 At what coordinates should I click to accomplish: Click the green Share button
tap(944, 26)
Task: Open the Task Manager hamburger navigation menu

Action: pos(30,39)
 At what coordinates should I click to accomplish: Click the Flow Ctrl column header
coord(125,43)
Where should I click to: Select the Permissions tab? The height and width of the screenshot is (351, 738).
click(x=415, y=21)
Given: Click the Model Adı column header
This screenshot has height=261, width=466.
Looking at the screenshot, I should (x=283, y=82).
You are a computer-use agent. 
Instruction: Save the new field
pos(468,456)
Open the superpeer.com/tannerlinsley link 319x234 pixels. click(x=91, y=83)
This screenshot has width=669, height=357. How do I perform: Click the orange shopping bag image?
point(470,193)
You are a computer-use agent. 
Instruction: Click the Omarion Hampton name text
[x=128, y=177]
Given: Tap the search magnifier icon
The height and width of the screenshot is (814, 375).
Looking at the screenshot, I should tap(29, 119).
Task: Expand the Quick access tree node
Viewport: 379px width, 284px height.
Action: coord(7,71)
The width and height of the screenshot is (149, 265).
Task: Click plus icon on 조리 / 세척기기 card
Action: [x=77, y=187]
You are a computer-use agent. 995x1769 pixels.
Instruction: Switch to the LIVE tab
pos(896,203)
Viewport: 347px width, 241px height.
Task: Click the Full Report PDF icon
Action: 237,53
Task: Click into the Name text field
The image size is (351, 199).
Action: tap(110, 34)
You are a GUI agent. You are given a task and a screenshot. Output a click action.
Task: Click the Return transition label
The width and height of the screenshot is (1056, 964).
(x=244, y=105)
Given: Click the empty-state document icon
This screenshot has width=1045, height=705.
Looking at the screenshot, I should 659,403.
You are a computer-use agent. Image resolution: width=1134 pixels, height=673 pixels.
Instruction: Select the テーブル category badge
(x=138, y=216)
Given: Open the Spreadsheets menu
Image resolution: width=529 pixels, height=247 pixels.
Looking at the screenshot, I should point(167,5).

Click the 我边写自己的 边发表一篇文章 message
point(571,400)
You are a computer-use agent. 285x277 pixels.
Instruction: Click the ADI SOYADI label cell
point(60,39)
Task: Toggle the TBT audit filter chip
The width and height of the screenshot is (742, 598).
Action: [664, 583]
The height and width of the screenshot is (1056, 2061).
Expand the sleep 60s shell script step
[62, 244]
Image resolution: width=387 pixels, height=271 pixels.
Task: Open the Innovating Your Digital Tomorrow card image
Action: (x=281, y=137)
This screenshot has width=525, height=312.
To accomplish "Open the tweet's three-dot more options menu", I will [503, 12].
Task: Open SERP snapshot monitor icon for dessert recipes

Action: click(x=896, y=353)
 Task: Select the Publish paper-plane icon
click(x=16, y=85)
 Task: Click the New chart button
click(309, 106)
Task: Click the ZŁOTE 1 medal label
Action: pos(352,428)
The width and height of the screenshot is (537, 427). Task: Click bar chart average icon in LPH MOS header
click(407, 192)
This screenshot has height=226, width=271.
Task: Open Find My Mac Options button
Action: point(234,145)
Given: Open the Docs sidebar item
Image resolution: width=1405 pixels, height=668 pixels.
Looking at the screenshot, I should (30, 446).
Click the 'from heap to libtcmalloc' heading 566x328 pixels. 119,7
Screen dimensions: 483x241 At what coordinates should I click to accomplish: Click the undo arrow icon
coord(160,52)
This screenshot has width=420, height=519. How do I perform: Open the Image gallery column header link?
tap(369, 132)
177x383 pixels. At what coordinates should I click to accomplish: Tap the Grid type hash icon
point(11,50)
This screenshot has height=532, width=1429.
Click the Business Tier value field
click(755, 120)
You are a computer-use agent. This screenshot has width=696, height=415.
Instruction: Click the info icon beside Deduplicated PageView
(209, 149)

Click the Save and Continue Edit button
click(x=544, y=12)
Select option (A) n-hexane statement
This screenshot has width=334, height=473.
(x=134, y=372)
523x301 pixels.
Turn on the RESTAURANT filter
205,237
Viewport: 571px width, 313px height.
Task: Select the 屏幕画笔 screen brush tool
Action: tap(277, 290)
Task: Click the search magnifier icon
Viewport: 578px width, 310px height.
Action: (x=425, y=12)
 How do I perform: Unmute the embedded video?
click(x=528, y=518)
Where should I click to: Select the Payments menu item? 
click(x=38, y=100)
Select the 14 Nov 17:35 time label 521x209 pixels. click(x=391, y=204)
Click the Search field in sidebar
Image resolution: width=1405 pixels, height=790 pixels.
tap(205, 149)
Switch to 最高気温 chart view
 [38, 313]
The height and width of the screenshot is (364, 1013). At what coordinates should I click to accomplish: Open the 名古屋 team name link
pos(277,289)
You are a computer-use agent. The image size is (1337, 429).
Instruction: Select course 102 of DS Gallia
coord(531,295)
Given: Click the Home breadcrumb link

Exercise: Print the entire listing above line by line, without changing a single character.

Reply:
 At what coordinates should I click to accomplish: Click the green Share button
tap(944, 26)
Task: Open the Task Manager hamburger navigation menu

Action: pos(30,39)
 At what coordinates should I click to accomplish: Click the Flow Ctrl column header
coord(125,43)
Where should I click to: Select the Permissions tab? The height and width of the screenshot is (351, 738).
click(x=415, y=21)
Given: Click the Model Adı column header
This screenshot has height=261, width=466.
Looking at the screenshot, I should (x=283, y=82).
You are a computer-use agent. 
Instruction: Save the new field
pos(468,456)
Open the superpeer.com/tannerlinsley link 319x234 pixels. click(x=91, y=83)
This screenshot has width=669, height=357. How do I perform: Click the orange shopping bag image?
point(470,193)
You are a computer-use agent. 
Instruction: Click the Omarion Hampton name text
[x=128, y=177]
Given: Tap the search magnifier icon
The height and width of the screenshot is (814, 375).
Looking at the screenshot, I should tap(29, 119).
Task: Expand the Quick access tree node
Viewport: 379px width, 284px height.
Action: coord(7,71)
The width and height of the screenshot is (149, 265).
Task: Click plus icon on 조리 / 세척기기 card
Action: [x=77, y=187]
You are a computer-use agent. 995x1769 pixels.
Instruction: Switch to the LIVE tab
pos(896,203)
Viewport: 347px width, 241px height.
Task: Click the Full Report PDF icon
Action: 237,53
Task: Click into the Name text field
The image size is (351, 199).
Action: tap(110, 34)
You are a GUI agent. You are given a task and a screenshot. Output a click action.
Task: Click the Return transition label
The width and height of the screenshot is (1056, 964).
(x=244, y=105)
Given: Click the empty-state document icon
This screenshot has width=1045, height=705.
Looking at the screenshot, I should 659,403.
You are a computer-use agent. Image resolution: width=1134 pixels, height=673 pixels.
Instruction: Select the テーブル category badge
(x=138, y=216)
Given: Open the Spreadsheets menu
Image resolution: width=529 pixels, height=247 pixels.
Looking at the screenshot, I should point(167,5).

Click the 我边写自己的 边发表一篇文章 message
point(571,400)
You are a computer-use agent. 285x277 pixels.
Instruction: Click the ADI SOYADI label cell
point(60,39)
Task: Toggle the TBT audit filter chip
The width and height of the screenshot is (742, 598).
Action: [664, 583]
The height and width of the screenshot is (1056, 2061).
Expand the sleep 60s shell script step
[62, 244]
Image resolution: width=387 pixels, height=271 pixels.
Task: Open the Innovating Your Digital Tomorrow card image
Action: (x=281, y=137)
This screenshot has width=525, height=312.
To accomplish "Open the tweet's three-dot more options menu", I will [503, 12].
Task: Open SERP snapshot monitor icon for dessert recipes

Action: click(x=896, y=353)
 Task: Select the Publish paper-plane icon
click(x=16, y=85)
 Task: Click the New chart button
click(309, 106)
Task: Click the ZŁOTE 1 medal label
Action: pos(352,428)
The width and height of the screenshot is (537, 427). Task: Click bar chart average icon in LPH MOS header
click(407, 192)
This screenshot has height=226, width=271.
Task: Open Find My Mac Options button
Action: point(234,145)
Given: Open the Docs sidebar item
Image resolution: width=1405 pixels, height=668 pixels.
Looking at the screenshot, I should (30, 446).
Click the 'from heap to libtcmalloc' heading 566x328 pixels. 119,7
Screen dimensions: 483x241 At what coordinates should I click to accomplish: Click the undo arrow icon
coord(160,52)
This screenshot has width=420, height=519. How do I perform: Open the Image gallery column header link?
tap(369, 132)
177x383 pixels. At what coordinates should I click to accomplish: Tap the Grid type hash icon
point(11,50)
This screenshot has height=532, width=1429.
Click the Business Tier value field
click(755, 120)
You are a computer-use agent. This screenshot has width=696, height=415.
Instruction: Click the info icon beside Deduplicated PageView
(209, 149)

Click the Save and Continue Edit button
click(x=544, y=12)
Select option (A) n-hexane statement
This screenshot has width=334, height=473.
(x=134, y=372)
523x301 pixels.
Turn on the RESTAURANT filter
205,237
Viewport: 571px width, 313px height.
Task: Select the 屏幕画笔 screen brush tool
Action: tap(277, 290)
Task: Click the search magnifier icon
Viewport: 578px width, 310px height.
Action: (x=425, y=12)
 How do I perform: Unmute the embedded video?
click(x=528, y=518)
Where should I click to: Select the Payments menu item? 
click(x=38, y=100)
Select the 14 Nov 17:35 time label 521x209 pixels. click(x=391, y=204)
Click the Search field in sidebar
Image resolution: width=1405 pixels, height=790 pixels.
tap(205, 149)
Switch to 最高気温 chart view
 [38, 313]
The height and width of the screenshot is (364, 1013). At what coordinates should I click to accomplish: Open the 名古屋 team name link
pos(277,289)
You are a computer-use agent. The image size is (1337, 429).
Instruction: Select course 102 of DS Gallia
coord(531,295)
Given: Click the Home breadcrumb link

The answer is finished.